Tuesday, May 19, 2015

Don't Go. (Sermon for the Seventh Sunday of Easter) John 17:6-19


Sermon for the Seventh Sunday of Easter
John 17:6-19
May 17th, 2015
Calvary - St. George's Church, Manhattan

(I ad-libbed quite a bit more for this sermon than I usually do. I think it worked well live. I tried to transcribe some of the parts I ad-libbed. It may not work as well on paper so: wham)

Not too long ago there was a story in the papers about a mother in England who left her three very young children by themselves so that her and her new Australian boyfriend, whom she met online, could go off on a three-week island get-away. You gotta do what you gotta do for love these days, I guess. But, in all seriousness, it is hard to believe that a mother could do such a thing. Leave her three, four, and five year-olds completely alone for weeks. We might wonder what she thought she would find when she got home.


As it turns out, the children were found days later, not by their father--who was also nowhere to be found--but by his parents. When the mother returned from her romantic getaway, the police were waiting for her and she was convicted of willful abandonment.
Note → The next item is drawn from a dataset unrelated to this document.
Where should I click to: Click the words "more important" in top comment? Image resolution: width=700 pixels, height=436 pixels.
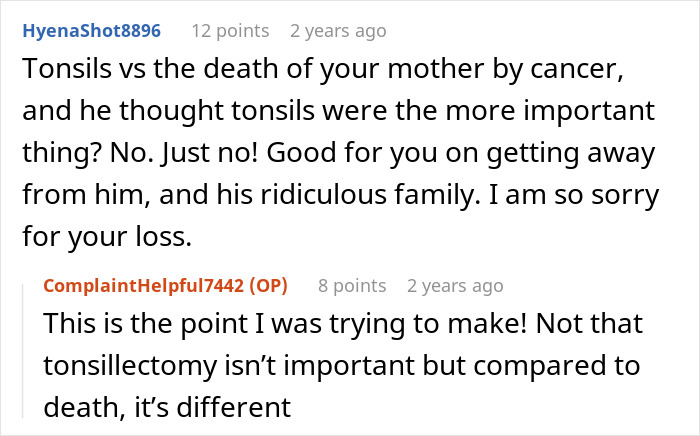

Suppose this mother had had loving parents who were only too glad to look after the children while she was away. That may have made all the difference. She could have entrusted her little ones to them, safe in the knowledge that they would care for them. We might imagine a mother in that situation giving her parents detailed instructions as to how each child should be looked after, not because she didn’t trust her parents to look after them but because she did. (H/T Tom Wright, John for Everyone Part 2)


In this morning’s Gospel reading from John there is a lot going on, but one thing that is clear is that Jesus is going away. He’s not off on a three-week island getaway with Mary Magdalene. No, He’s headed to the Cross to do the work he came to do: to liberate us from the powers that enslave us and to take away the sins of the world, before returning to his Father. Jesus is not abandoning his disciples. He is not leaving them as orphans. He is entrusting his own to his father, his father whom he knows will care for them every bit as much as he has himself. Jesus prays to his father for his own because they need protection. Because they are at risk.


But what is the risk? What might the disciples need protection from? Well, according to John they need protection from the ’evil one,’ the personification of evil. The one John earlier described as “the ruler of this world.”